Telomeres are conserved, tandem repeats of DNA that cap the ends of chromosomes and provide chromosome stability by preventing fusion of chromosomal ends and loss of coding DNA. Telomeres are maintained by the ribonucleoprotein reverse transcriptase telomerase, which is regulated by a variety of proteins and RNAs. Human cytomegalovirus (HCMV) is a beta-herpes virus that infects a large proportion of the population world-wide. While mostly asymptomatic in immunocompetent patients, active infection can have detrimental effects on the immunocompromised; in addition, the virus is one of the leading causes of congenital neurological defects in infants. Moreover, HCMV has been implicated as a possible oncogenic agent and tumors of many kinds have been found to express viral products while adjacent areas do not.

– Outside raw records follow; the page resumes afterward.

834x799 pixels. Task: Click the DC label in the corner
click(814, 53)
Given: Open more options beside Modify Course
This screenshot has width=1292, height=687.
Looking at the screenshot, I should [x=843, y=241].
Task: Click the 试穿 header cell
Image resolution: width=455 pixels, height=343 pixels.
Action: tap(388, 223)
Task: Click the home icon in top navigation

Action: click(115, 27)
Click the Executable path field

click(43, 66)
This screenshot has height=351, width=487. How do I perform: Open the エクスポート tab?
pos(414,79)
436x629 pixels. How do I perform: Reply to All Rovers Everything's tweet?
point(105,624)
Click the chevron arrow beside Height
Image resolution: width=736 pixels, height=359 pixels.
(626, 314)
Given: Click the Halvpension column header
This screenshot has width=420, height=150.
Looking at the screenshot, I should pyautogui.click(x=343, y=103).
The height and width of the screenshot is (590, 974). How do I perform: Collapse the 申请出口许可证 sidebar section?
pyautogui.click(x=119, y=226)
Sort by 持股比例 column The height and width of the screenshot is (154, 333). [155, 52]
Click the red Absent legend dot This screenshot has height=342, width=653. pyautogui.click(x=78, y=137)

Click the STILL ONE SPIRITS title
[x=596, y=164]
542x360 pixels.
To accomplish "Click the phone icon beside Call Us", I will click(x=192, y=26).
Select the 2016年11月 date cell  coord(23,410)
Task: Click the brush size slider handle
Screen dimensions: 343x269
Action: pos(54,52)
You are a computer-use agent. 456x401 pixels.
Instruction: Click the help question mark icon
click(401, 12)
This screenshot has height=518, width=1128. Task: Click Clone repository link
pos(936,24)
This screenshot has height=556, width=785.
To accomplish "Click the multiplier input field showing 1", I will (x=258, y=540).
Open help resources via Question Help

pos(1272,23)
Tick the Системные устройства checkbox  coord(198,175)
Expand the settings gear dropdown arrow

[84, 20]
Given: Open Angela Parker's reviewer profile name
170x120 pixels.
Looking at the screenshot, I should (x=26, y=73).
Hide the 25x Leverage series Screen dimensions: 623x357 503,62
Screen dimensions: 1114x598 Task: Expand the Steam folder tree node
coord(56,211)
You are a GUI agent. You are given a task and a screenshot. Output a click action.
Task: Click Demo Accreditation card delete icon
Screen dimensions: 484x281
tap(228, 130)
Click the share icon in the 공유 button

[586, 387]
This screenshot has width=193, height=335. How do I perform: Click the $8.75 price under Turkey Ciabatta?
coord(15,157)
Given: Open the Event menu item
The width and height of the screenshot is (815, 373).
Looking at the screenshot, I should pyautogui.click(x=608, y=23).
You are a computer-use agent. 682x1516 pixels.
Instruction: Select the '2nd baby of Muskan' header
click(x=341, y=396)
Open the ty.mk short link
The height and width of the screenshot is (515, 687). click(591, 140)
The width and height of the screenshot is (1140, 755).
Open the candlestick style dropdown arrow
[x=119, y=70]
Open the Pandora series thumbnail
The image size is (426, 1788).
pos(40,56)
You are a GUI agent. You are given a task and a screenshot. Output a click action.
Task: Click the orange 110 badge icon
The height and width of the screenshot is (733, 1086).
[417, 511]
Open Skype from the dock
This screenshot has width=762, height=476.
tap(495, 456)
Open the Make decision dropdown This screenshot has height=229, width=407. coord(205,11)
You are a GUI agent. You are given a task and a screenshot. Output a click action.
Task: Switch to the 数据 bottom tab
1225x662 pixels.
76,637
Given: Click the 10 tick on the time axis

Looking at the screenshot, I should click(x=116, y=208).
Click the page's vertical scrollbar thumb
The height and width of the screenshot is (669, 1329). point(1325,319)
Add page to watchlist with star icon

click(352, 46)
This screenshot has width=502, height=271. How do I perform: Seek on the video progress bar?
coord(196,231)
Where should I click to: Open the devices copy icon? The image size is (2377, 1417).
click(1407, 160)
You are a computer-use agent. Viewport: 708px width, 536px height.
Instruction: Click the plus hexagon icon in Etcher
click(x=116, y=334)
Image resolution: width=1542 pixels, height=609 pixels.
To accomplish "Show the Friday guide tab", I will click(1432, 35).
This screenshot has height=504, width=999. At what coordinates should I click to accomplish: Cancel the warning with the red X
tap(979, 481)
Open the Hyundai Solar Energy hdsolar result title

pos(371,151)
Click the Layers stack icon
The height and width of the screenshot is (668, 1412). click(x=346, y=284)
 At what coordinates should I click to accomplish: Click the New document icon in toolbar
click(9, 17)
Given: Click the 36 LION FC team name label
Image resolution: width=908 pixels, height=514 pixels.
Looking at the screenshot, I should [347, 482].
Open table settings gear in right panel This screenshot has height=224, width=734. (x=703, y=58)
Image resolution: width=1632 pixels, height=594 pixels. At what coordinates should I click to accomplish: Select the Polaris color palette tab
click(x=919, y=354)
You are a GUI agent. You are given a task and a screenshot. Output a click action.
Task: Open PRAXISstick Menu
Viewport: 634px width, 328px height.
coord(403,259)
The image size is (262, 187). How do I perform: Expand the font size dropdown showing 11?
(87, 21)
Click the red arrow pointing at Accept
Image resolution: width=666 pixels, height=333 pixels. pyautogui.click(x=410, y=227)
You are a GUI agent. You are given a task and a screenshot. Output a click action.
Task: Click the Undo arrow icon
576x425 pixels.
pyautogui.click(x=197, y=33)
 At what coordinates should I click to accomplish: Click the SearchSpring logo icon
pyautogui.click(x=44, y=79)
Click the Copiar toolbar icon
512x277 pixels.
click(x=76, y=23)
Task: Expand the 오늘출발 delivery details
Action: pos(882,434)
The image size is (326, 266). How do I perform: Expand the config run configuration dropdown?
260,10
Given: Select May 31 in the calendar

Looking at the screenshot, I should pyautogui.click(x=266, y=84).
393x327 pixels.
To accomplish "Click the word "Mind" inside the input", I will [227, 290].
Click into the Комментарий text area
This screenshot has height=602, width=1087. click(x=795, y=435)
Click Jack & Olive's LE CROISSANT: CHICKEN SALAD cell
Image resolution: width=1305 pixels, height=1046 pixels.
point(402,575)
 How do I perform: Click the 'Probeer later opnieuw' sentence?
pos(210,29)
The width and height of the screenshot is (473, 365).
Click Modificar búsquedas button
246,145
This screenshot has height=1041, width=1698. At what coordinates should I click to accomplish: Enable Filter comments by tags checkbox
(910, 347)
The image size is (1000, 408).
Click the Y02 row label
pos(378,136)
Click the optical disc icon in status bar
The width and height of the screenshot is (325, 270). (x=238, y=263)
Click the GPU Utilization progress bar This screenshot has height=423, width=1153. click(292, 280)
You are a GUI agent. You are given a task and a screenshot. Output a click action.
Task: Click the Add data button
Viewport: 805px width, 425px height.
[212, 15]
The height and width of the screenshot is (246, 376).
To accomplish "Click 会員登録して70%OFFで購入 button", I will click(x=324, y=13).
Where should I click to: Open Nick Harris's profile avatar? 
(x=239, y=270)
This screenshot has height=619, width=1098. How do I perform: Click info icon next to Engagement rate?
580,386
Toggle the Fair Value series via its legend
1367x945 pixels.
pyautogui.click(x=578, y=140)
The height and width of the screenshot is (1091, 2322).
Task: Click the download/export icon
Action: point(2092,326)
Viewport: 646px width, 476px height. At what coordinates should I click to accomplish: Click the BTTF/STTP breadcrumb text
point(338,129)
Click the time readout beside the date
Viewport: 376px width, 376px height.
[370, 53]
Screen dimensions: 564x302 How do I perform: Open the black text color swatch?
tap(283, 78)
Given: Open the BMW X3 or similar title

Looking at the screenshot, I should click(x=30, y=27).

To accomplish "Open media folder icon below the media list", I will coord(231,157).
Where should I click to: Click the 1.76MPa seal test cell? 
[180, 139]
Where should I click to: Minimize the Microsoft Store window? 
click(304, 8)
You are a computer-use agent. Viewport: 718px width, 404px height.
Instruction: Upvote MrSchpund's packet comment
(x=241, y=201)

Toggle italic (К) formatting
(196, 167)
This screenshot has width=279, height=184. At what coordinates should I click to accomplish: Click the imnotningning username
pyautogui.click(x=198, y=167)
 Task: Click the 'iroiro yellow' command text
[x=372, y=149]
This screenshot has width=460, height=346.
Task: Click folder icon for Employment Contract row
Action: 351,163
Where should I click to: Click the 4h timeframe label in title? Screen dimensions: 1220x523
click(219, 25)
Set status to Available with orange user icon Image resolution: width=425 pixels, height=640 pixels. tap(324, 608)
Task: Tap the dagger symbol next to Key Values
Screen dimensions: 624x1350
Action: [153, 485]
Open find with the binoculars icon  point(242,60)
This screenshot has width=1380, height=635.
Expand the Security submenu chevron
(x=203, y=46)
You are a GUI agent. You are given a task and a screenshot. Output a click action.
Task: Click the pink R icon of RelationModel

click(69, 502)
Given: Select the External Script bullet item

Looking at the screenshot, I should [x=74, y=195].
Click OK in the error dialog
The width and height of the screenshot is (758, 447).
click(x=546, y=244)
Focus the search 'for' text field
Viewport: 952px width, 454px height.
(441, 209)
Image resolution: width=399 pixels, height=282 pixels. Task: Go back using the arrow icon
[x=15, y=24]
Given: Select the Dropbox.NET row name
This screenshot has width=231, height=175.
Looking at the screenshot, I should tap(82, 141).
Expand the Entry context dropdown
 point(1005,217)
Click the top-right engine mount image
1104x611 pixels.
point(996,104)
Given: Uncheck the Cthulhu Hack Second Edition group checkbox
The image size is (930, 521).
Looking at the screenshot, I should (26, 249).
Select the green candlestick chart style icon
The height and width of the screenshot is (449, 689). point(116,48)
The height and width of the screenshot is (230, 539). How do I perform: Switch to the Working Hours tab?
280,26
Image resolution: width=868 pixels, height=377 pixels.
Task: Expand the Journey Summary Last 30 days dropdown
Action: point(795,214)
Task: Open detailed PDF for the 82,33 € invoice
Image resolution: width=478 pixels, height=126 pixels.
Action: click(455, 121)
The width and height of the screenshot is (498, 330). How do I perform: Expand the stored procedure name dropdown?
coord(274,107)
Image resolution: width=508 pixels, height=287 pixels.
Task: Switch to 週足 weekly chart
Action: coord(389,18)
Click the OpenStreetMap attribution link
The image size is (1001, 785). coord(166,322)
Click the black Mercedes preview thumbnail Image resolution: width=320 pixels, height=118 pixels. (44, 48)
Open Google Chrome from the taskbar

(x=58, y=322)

In this study, we wanted to investigate how acute HCMV infection changed telomerase activity and telomere length. To do this, we used a non-radioactive telomerase repeat amplification protocol to quantify the relative telomerase activity in cells infected with HCMV. We also used a quantitative real time polymerase chain reaction to measure the absolute telomere length. We discovered infection with HCMV causes an increase in telomerase activity of infected fibroblast cells, but no changes were seen in telomere length during acute infection. We showed that major immediate early proteins IE-72 and IE-86, as well as viral late genes, are not sufficient to cause this increase. We also demonstrated that the increase in telomerase activity is not likely to be a host cell response to the invasion of the HCMV viral particle. In addition, we observed that infection with either an active or inactive virus results in possible changes in the RNA expression of telomerase- and telomere associated genes hTERT, POT1, DKC1, TRF2, and NHP2. Future studies should continue to try to identify the immediate early or delayed early gene responsible for the increase in telomerase seen during infection. By developing a model by which HCMV mediates an induction in telomerase activity, it may become possible to stop the growth of HCMV-positive tumors by blocking the effect of viral products on telomerase.